PASSAGE SHOWN:
· · · ·

Who We Are

Our thanks go out to so many of you who have been involved with the Archives in so many different ways: previous coordinators, interns, volunteers, staffers, researchers, visitors, friends, Lesbians in the community and Lesbians around the world. Thank you, thank you, thank you!

Alex Volgyesi

Alex Volgyesi is a writer and lesbian herstorian. She works with the LHA’s newspapers and periodicals collection. She wants you to know that we are co-creators, not consumers, of our culture (Lee Evans, “The Spread of Consumerism: Good Buy Community”), and that anyone has the power to organize, create, and sustain. The revolution will not be professionalized. When she’s not at the LHA, she is involved in direct action activism, lesbian community building, and promoting feline literacy.

Headshot of a lesbian pictured in front of a desk with a computer monitor.

Alexis Clements

Alexis Clements is a writer and filmmaker based in Brooklyn, NY. Her creative work has been published, produced, and screened in venues across the US, Europe, and South America. Her feature-length documentary film, All We’ve Got, which focuses on LGBTQ women’s spaces at a time when many are closing, premiered in October 2019 in New York City and has since screened around the US and internationally. The film also features the Lesbian Herstory Archives. A regular contributor to Hyperallergic, her writing has also appeared in The Los Angeles Review of Books, The Guardian, Bitch Magazine, American Theatre, The Brooklyn Rail, and Nature, among others. In addition to her writing and filmmaking, she is currently serving on the Executive Board of CLAGS, the Center for LGBTQ Studies at the City University of New York (CUNY), and she recently cofounded Little Rainbows, a story time for queer youth and their caretakers and parents at the Archives.

· · · ·

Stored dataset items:
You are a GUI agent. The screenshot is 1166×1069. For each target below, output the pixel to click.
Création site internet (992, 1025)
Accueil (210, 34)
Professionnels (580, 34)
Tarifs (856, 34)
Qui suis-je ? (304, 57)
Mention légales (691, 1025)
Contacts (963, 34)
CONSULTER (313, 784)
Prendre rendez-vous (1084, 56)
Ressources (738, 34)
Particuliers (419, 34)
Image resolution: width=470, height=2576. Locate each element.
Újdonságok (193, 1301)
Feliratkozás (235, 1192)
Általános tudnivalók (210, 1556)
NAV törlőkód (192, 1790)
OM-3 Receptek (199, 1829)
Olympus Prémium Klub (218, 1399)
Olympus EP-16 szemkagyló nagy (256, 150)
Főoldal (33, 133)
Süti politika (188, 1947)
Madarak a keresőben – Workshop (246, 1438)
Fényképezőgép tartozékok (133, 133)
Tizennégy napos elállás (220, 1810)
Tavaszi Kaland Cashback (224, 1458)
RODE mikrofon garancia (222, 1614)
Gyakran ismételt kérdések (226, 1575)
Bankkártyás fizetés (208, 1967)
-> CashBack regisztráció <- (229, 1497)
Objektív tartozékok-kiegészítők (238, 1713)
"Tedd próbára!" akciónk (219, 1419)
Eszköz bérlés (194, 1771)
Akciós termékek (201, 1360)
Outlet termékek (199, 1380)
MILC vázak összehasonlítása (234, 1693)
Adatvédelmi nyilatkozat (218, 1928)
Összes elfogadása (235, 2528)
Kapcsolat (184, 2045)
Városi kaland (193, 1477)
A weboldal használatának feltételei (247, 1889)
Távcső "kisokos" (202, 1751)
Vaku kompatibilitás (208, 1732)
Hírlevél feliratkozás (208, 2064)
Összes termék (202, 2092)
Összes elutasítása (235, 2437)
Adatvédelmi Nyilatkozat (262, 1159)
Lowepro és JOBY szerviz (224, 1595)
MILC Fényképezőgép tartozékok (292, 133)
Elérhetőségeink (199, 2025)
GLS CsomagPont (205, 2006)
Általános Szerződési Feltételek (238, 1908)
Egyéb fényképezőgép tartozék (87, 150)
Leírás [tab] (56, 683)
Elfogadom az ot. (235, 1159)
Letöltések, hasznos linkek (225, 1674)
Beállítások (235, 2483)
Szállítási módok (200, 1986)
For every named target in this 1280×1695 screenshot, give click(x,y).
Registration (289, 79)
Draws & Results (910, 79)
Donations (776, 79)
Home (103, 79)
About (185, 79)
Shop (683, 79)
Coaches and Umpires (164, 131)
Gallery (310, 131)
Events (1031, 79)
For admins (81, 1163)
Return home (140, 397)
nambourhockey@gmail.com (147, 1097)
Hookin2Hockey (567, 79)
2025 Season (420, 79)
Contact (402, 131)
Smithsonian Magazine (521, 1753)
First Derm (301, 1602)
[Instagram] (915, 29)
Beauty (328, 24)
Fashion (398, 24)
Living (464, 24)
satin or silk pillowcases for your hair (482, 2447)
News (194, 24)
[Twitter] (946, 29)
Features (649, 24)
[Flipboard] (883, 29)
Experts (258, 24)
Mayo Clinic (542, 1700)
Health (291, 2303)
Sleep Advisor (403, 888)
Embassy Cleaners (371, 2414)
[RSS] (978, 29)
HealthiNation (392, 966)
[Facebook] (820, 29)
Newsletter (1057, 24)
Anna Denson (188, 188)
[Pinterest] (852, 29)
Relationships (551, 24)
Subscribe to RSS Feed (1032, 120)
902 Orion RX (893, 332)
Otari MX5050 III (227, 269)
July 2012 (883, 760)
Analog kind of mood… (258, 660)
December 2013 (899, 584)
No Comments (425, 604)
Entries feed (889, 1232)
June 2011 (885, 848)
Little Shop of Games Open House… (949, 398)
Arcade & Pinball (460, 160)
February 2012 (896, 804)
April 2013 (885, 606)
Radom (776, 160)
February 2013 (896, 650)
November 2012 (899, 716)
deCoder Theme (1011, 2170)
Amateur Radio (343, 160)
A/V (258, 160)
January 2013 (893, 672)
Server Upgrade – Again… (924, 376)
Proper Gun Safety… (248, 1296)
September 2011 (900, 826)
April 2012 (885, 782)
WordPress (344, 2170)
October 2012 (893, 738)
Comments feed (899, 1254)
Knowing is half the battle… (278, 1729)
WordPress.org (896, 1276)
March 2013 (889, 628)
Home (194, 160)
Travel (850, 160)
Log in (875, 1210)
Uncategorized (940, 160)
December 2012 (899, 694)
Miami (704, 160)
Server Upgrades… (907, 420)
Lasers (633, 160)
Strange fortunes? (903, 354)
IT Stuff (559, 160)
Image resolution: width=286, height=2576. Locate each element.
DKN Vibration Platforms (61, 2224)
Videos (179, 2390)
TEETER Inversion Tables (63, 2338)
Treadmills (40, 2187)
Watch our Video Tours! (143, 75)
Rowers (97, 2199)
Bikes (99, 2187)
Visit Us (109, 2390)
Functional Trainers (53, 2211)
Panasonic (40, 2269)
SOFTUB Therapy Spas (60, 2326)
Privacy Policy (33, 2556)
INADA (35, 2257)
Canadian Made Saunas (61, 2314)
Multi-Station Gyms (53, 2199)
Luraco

· · · ·

LIST OF TASKS:
**1)** Please condense the paragraph on the Who We Are page that begins "Alexis Clements is a writer and filmmaker" into a bulleted list that keeps its main facts.
**2)** Carry the Who We Are page forward from its final sentence.

ANSWERS GIVEN:
**1)**
- Writer and filmmaker based in Brooklyn, NY
- Creative work published, produced, and screened in the US, Europe, and South America
- Directed the feature documentary All We've Got, about LGBTQ women's spaces at a time when many are closing; it premiered in New York City in October 2019, has screened in the US and internationally, and features the Lesbian Herstory Archives
- Regular contributor to Hyperallergic; writing also in The Los Angeles Review of Books, The Guardian, Bitch Magazine, American Theatre, The Brooklyn Rail, and Nature, among others
- Serves on the Executive Board of CLAGS, the Center for LGBTQ Studies at CUNY
- Recently cofounded Little Rainbows, a story time at the Archives for queer youth and their caretakers and parents

**2)**
Amy Beth

Amy Beth is the Director of Library Services for Southern Connecticut State University in New Haven, CT and has been a Coordinator for LHA since 1987. She holds a PhD in Environmental Psychology from CUNY’s Graduate Center. Her happy place is on a long distance bicycle ride, on a hiking trail, or in the car with her grown daughter singing full throttle out loud. Her community give-back includes LHA, refugee resettlement initiatives, volunteering with Preserving The Message (NA history), loving-up rescue dogs, and working in Jewish communities toward compassionate justice.

Colette Denali Montoya

Colette Denali Montoya, MLIS, is an enrolled tribal member of the Pueblo of Isleta and a descendant of the Pueblo of San Felipe. Colette began working at LHA in 2011; she coordinates the Lesbian Herstory Archives’ Spoken Word / Audio Digitization Project. As a queer, Indigenous academic librarian, archivist, and oral historian, she works at the intersections of oral history and memory. Colette is a 2022-2023 Oral History Association / National Endowment for the Humanities Fellow. She loves to explore the material cultures of queer childhood through her American Girl doll photography.

Headshot of a lesbian in a blue sweater sitting with her head resting against one hand.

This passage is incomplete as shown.